## Records contained in a dataset

○ ○ ○

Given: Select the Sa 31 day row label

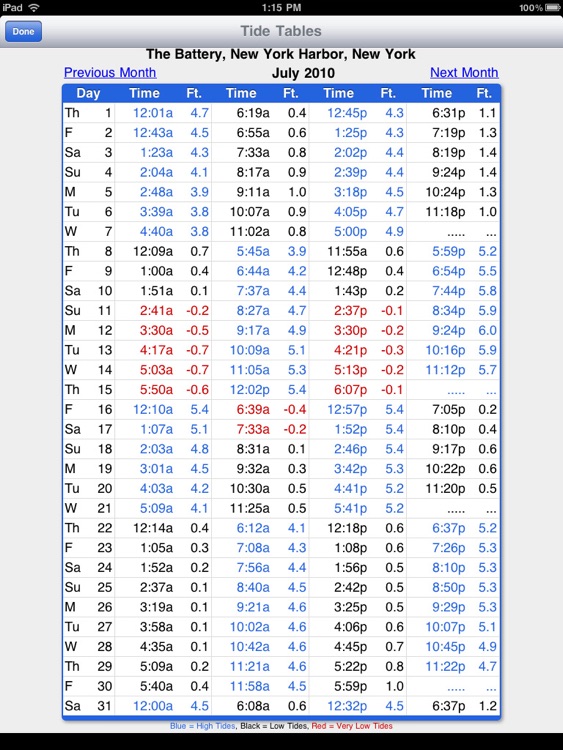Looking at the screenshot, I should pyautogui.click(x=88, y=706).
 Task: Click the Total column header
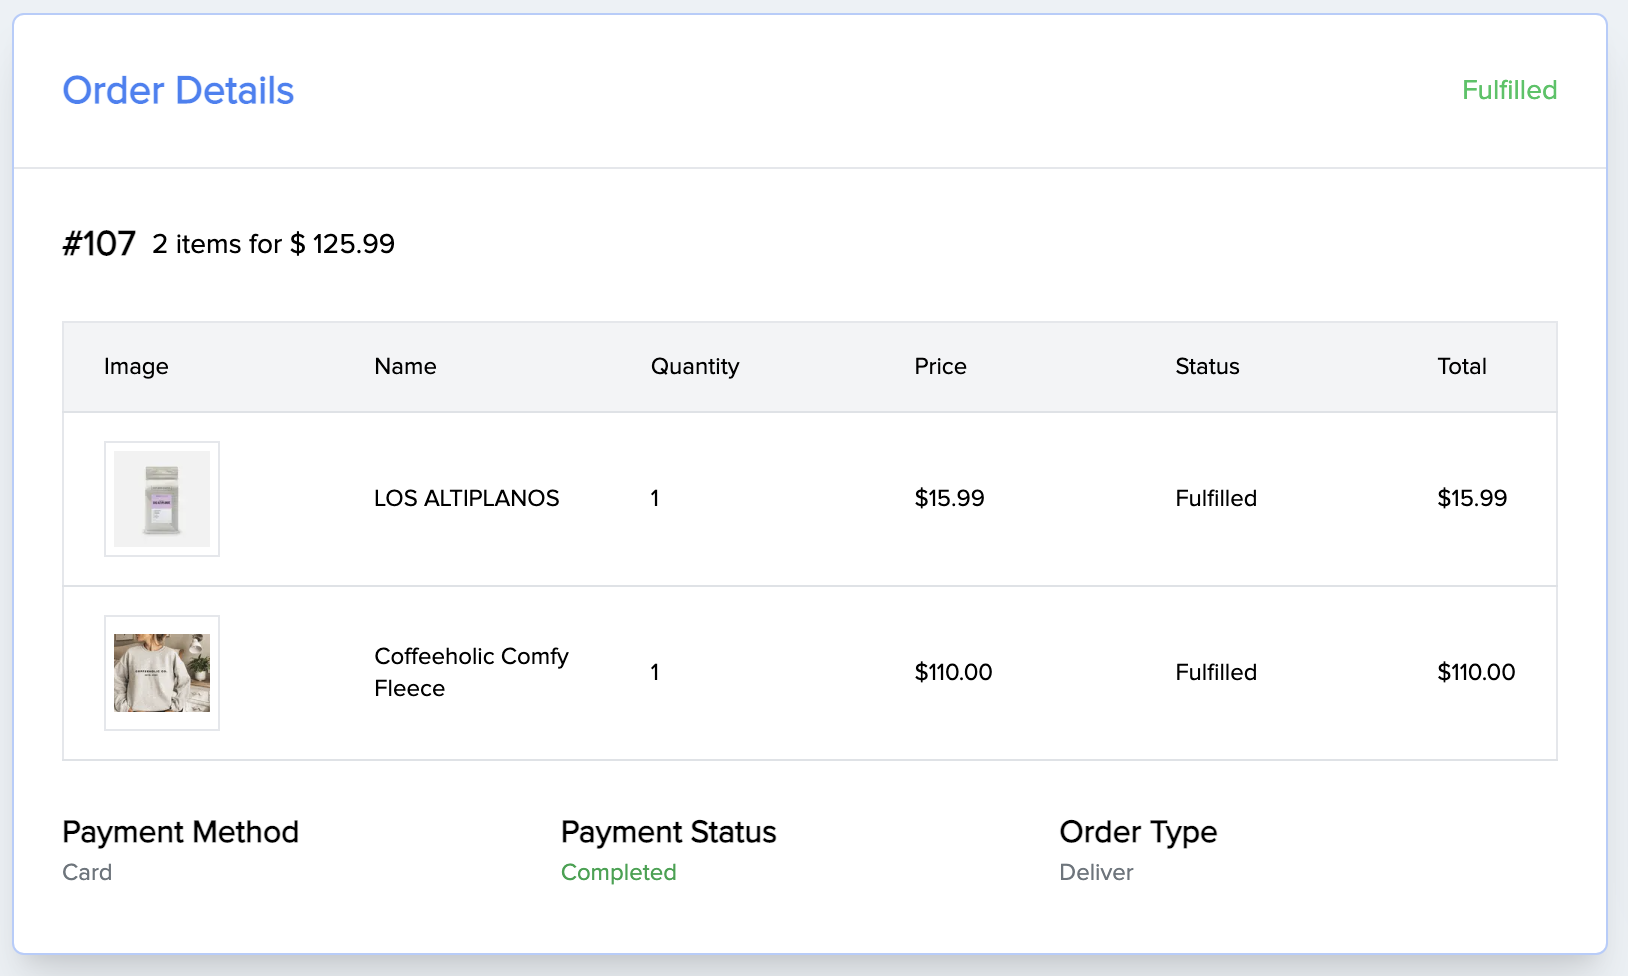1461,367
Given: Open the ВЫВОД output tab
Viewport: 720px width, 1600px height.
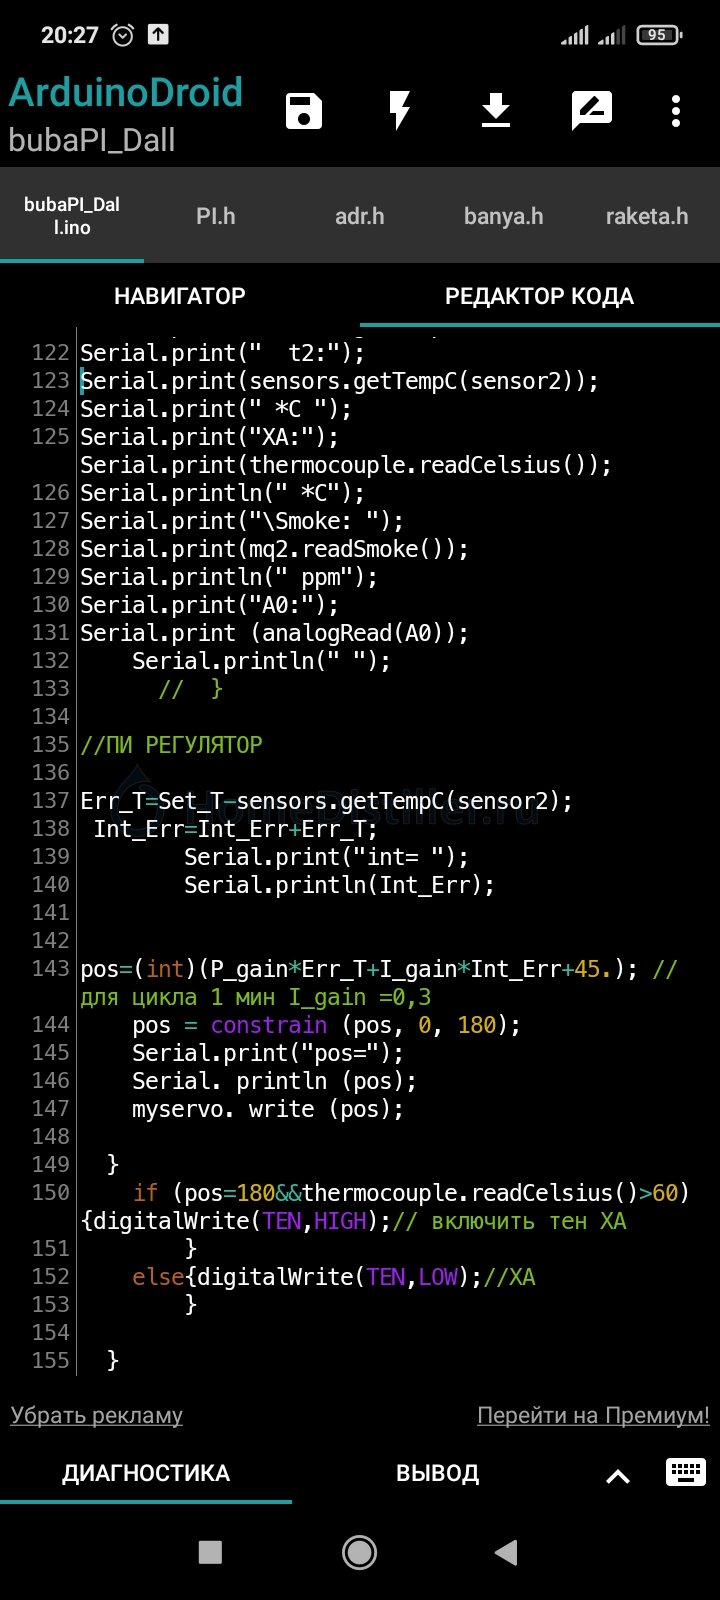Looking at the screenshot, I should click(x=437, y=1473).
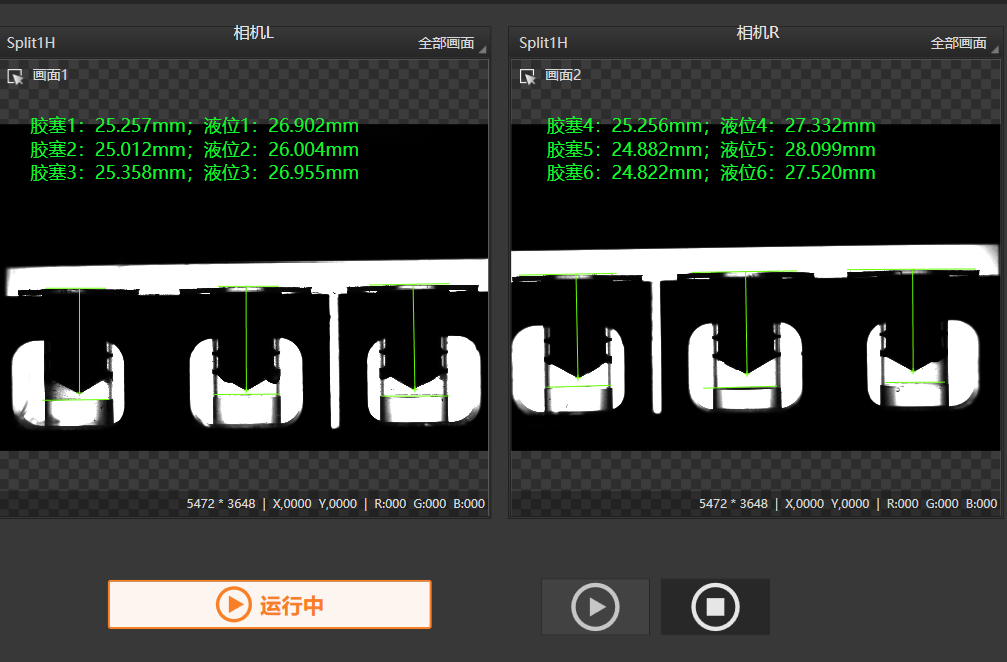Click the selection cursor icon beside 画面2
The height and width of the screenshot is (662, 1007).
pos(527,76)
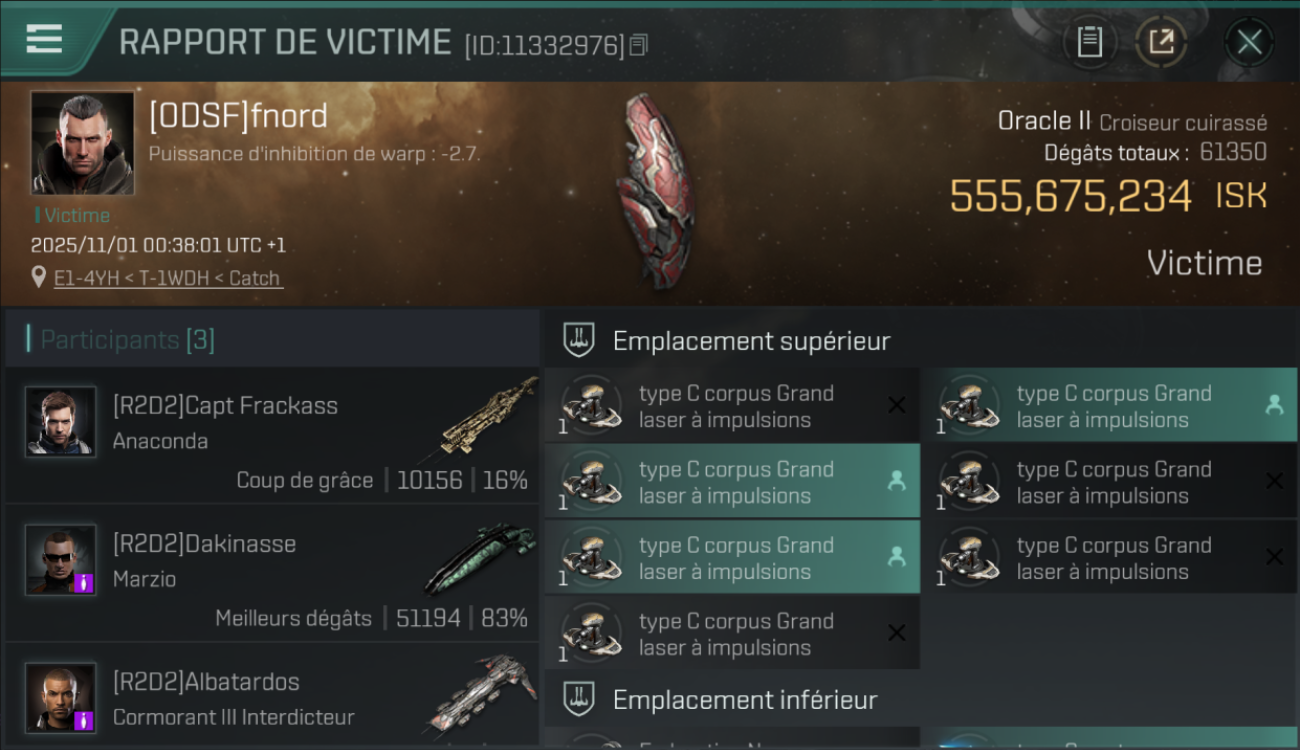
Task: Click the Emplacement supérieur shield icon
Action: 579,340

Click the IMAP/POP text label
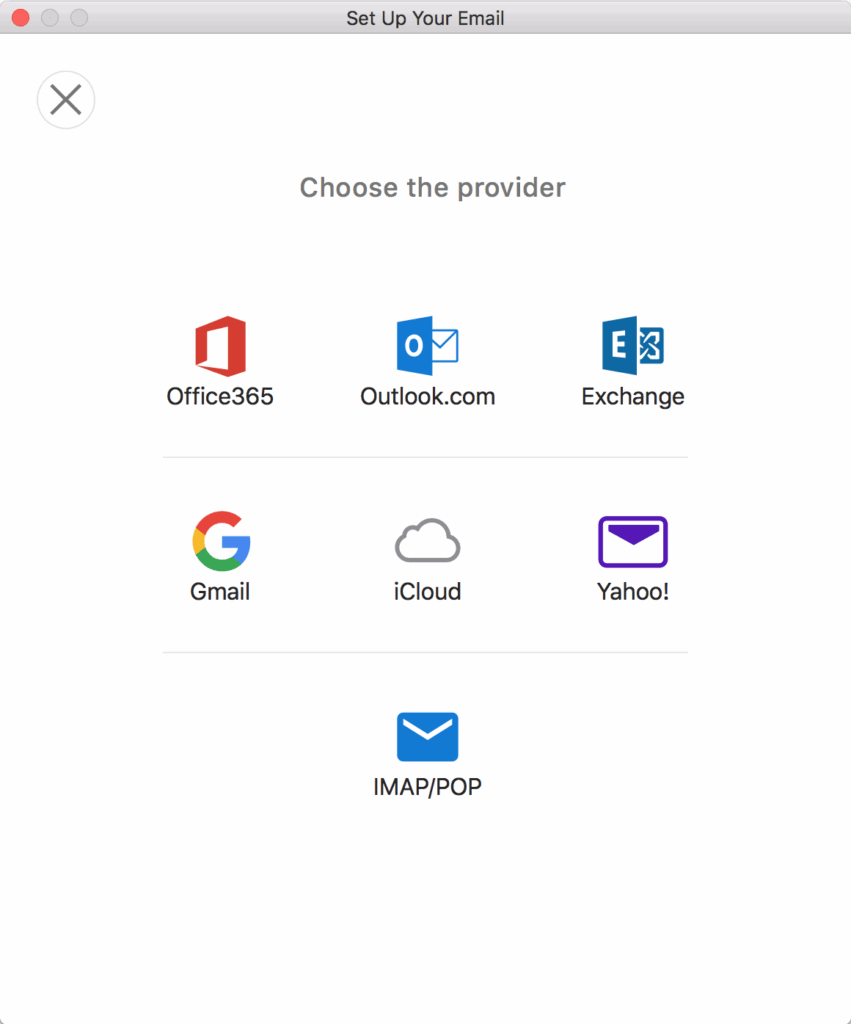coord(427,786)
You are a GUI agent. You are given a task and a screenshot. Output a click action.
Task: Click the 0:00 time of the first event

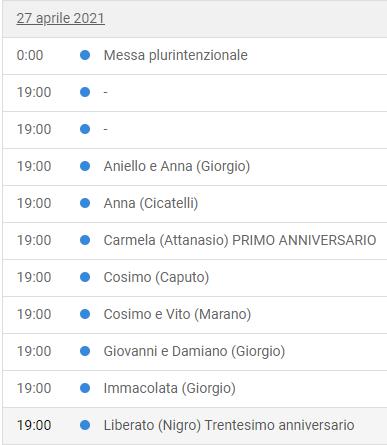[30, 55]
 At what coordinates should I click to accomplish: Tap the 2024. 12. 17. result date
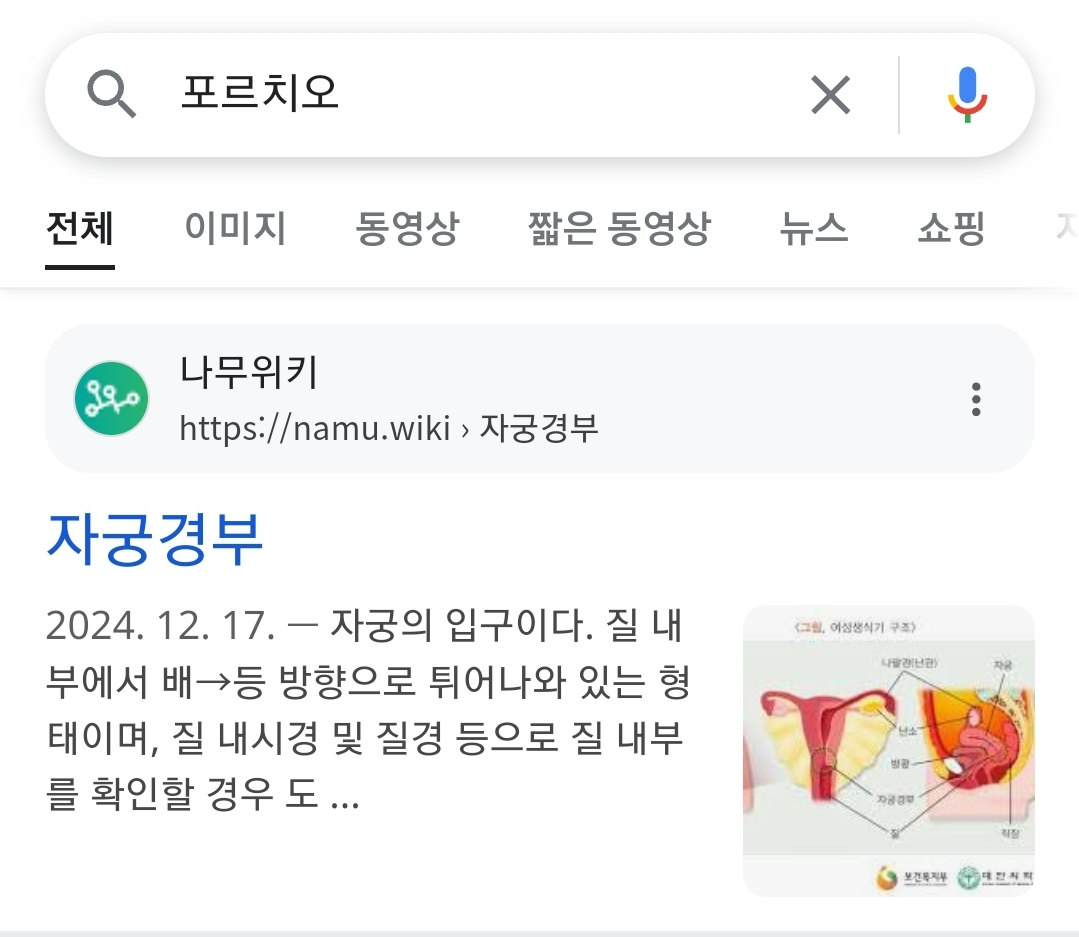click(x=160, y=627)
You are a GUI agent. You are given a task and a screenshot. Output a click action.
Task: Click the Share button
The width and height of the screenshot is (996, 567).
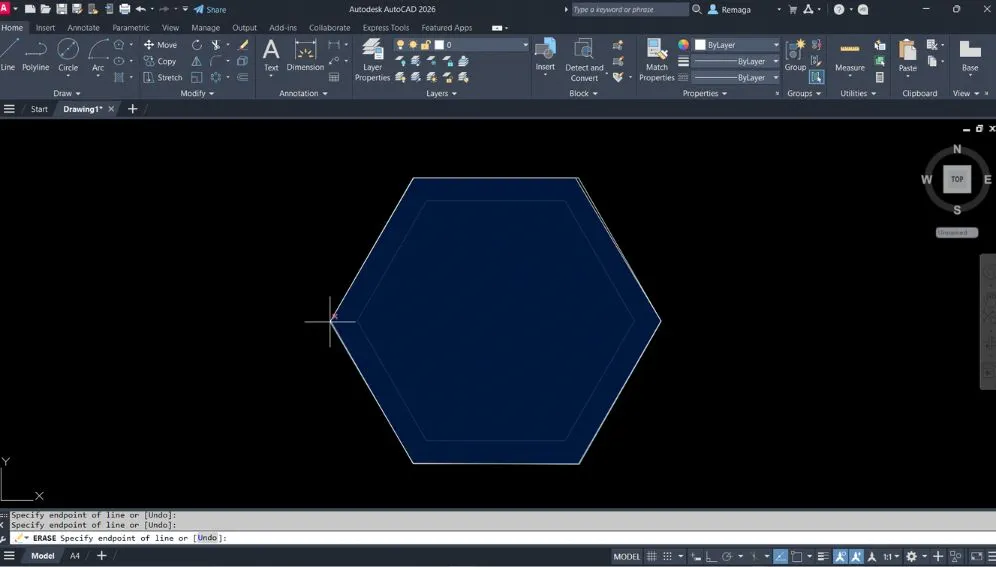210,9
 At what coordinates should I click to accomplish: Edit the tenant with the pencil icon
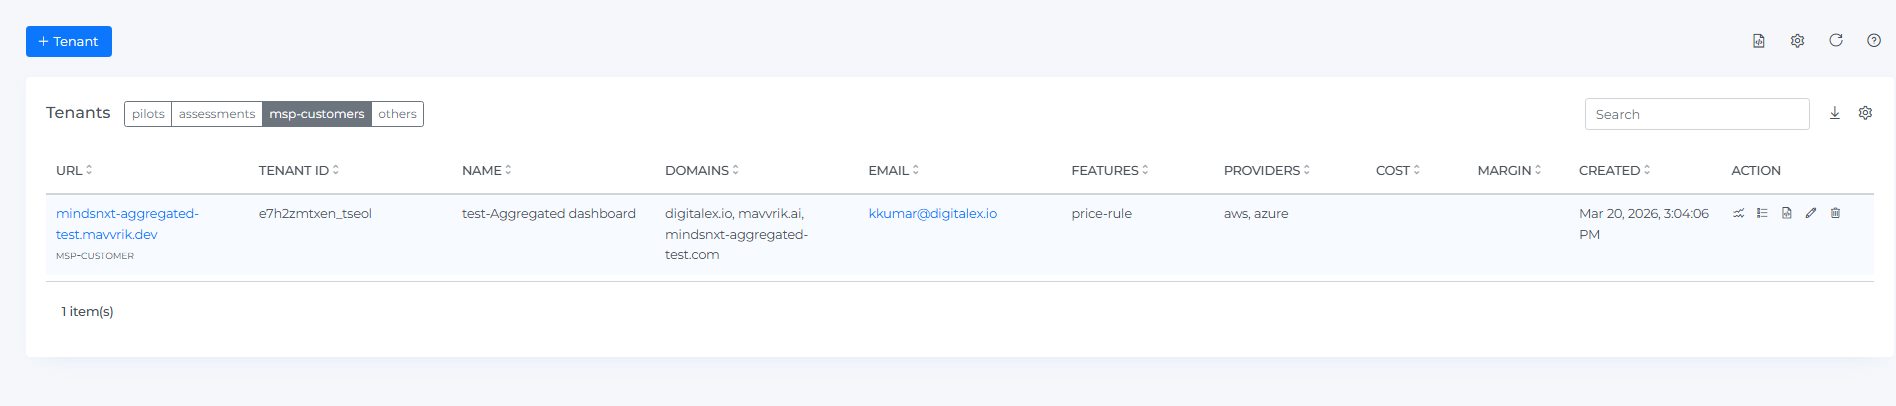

○ ○ ○

Write out all of the data above exactly, pictures excluded.

## RESPONSE BOX
Given: Select the Sa 31 day row label

Looking at the screenshot, I should pyautogui.click(x=88, y=706).
 Task: Click the Total column header
1461,367
Given: Open the ВЫВОД output tab
Viewport: 720px width, 1600px height.
Looking at the screenshot, I should click(x=437, y=1473).
Click the selection cursor icon beside 画面2
The height and width of the screenshot is (662, 1007).
pos(527,76)
Task: Click the Emplacement supérieur shield icon
Action: 579,340

Click the IMAP/POP text label
coord(427,786)
You are a GUI agent. You are given a task and a screenshot. Output a click action.
Task: Click the 0:00 time of the first event

[30, 55]
 At what coordinates should I click to accomplish: Tap the 2024. 12. 17. result date
click(x=160, y=627)
You are a GUI agent. You are given a task and a screenshot. Output a click action.
Task: Click the Share button
The width and height of the screenshot is (996, 567).
210,9
 At what coordinates should I click to accomplish: Edit the tenant with the pencil icon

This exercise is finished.